The CoSP offers a key opportunity to bolster commitments by governments to tackle corruption and the environmental crimes it facilitates that harm the environment. We hope that endorsing this letter with other participating parties will raise efforts and encourage governments to strengthen accountability, governance, and protection measures to mitigate organized crime and direct nature crimes to protect the biodiversity and people who are heavily affected by this type of corruption.
This letter reads as follows:
Dear Delegates to the States Parties to the UN Convention Against Corruption,
We, [number of signatories] civil society organizations and experts across the globe, urge States Parties to adopt a resolution at the 10th UN Convention against Corruption (UNCAC) Conference of States Parties (CoSP) to prevent and combat corruption and the environmental crimes it facilitates as a crucial way to protect the environment, tackle the climate crisis and uphold human rights.
Corruption has a seismic impact on the environment and the climate. It enables crimes across complex supply chains that exploit wildlife, forests, fisheries and other natural resources and species. It is often linked to serious criminal networks that rely on corruption at every step of their global supply chain. It creates incentives to degrade nature, leading to the conversion and degradation of land and the building of infrastructure in biodiversity rich zones. Corruption is undermining efforts to address climate change at a time when the Intergovernmental Panel on Climate Change reports that human-induced climate change has “resulted in more frequent and more intense extreme weather events that have caused increasingly dangerous impacts on nature and people in every region of the world.”
Environmental crime and corruption negatively impacts human rights and impedes efforts to meet the Sustainable Development Goals. It robs some of the world’s poorest countries of revenues and resources and promotes a culture of violence towards communities, threatening the rule of law, public health and security. Land, environmental and indigenous defenders, whistleblowers, journalists, and other members of civil society face significant threats, attacks and killings in carrying out their work to expose environmental crime and corruption, often in a culture of impunity.
As the only legally binding anti-corruption instrument, the UNCAC is among the best tools available to prevent and fight the corruption that enables environmental crime and other environmental harms and its significant negative impacts on both people and nature.
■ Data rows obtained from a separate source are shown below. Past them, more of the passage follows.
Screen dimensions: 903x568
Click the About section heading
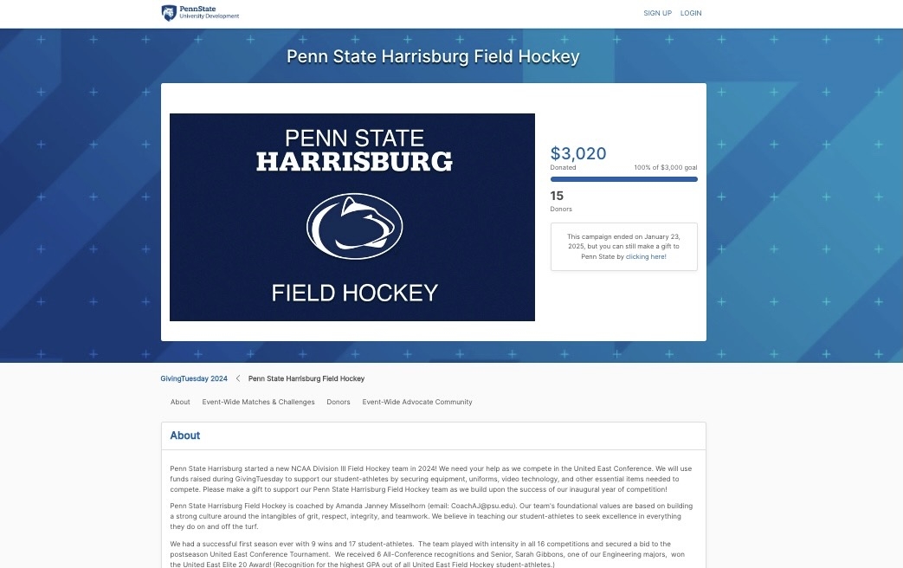click(x=185, y=436)
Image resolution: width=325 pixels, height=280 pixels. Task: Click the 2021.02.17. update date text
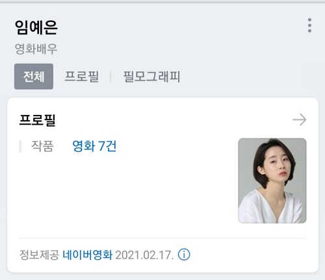(144, 255)
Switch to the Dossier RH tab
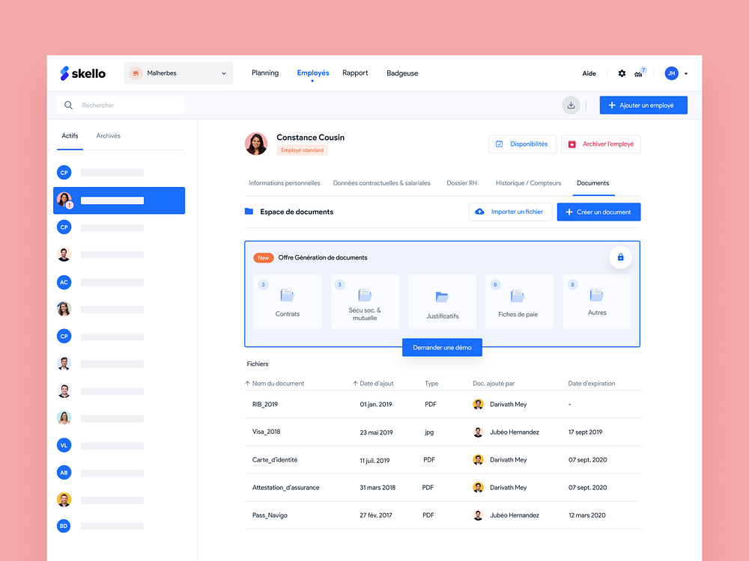Screen dimensions: 749x561 tap(462, 183)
Building on UNCAC CoSP Resolution 8/12 (adopted in 2019), we call on UNCAC State Parties to adopt a strong resolution to bolster the implementation of the UNCAC to tackle environmental crime and corruption and its impacts. Such a resolution should call for the following actions:
- 1. Strengthen and more effectively implement anti-corruption, anti-money laundering and environmental protection laws across the value chain in the environmental sector and hold those accountable that are responsible for perpetuating environmental crimes and corruption, including companies and their representatives.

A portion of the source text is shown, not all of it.